Privatisation proceeds totalled $24 billion between 1994 and this year, last week’s seminar put on by the government was told.
In response to a question from the floor at the seminar on Guyana’s privatization and taxation practices at Le Meridien Pegasus about why the government was not depositing all the funds into the Consolidated Fund, Head of the Privatisation Unit, Winston Brassington said that since 2002 not much money was being received by NICIL since there has not been many transactions. NICIL is the holding company for the privatization proceeds.
In his earlier presentation at the seminar Brassington noted that divestment proceeds from privatization and real estate transactions from 1994 to 2008 amounted to $24 billion. All the money, he said, did not go to the government or to the vendor in this case. In cases like the Linmine (Linden Mining Enterprise), GEC (Guyana Electricity Corporation) and GAC (Guyana Airways Corporation), he said that the proceeds of the privatization deals were put back into the entity as a form of investment.
Of a total of 26 privatisation transactions, four were advertised; of the remaining 22, three were negotiated and finalised following inadequate responses to advertisements, including Linmine and Aroaima Mining Company/Bermine.

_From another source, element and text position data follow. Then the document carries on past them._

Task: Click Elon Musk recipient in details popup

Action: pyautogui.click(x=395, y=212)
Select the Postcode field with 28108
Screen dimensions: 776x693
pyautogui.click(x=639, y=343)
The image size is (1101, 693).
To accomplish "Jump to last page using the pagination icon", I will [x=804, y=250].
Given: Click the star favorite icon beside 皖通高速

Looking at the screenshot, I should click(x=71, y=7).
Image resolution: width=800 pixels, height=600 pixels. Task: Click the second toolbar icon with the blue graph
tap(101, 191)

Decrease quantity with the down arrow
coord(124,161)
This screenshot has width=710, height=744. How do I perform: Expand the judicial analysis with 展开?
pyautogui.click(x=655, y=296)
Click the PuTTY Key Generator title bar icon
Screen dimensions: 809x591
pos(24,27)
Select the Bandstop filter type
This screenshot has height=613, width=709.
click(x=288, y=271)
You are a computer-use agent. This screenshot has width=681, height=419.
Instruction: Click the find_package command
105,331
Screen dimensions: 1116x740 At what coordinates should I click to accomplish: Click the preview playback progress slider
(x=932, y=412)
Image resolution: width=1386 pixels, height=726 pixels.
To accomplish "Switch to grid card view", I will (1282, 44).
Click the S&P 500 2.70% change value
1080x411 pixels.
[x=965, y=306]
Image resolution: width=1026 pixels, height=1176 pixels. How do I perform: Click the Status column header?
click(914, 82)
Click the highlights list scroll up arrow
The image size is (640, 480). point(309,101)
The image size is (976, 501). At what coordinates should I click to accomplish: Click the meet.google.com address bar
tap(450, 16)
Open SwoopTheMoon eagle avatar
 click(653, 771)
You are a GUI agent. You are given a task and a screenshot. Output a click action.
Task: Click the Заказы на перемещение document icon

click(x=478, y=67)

Of the 46 real estate transactions, 36 were property sale transactions and 10 were lease transactions. Of the 36 sale transactions, eight were not advertised (of which six were sold to the respective occupants), one was sold to an adjacent owner, and one was sold to facilitate the headquarters of the New Building Society.
The eight transactions conducted at the valuation price and not advertised were approved by the Privatisation Board and Cabinet. Of the ten lease transactions seven were advertised. Of the three not advertised two were based on investment/employment proposals in bauxite communities and one, the Guyana China Sanata Textiles company, was based on a government-to-government arrangement. Overall, he said, privatization had been done in a transparent and open manner. “The modes employed emphasized the continuation of the business in most cases. Considerable attention was given to optimizing value, investment and employment. Difficult businesses which could easily have been liquidated have been privatised saving thousands of jobs.”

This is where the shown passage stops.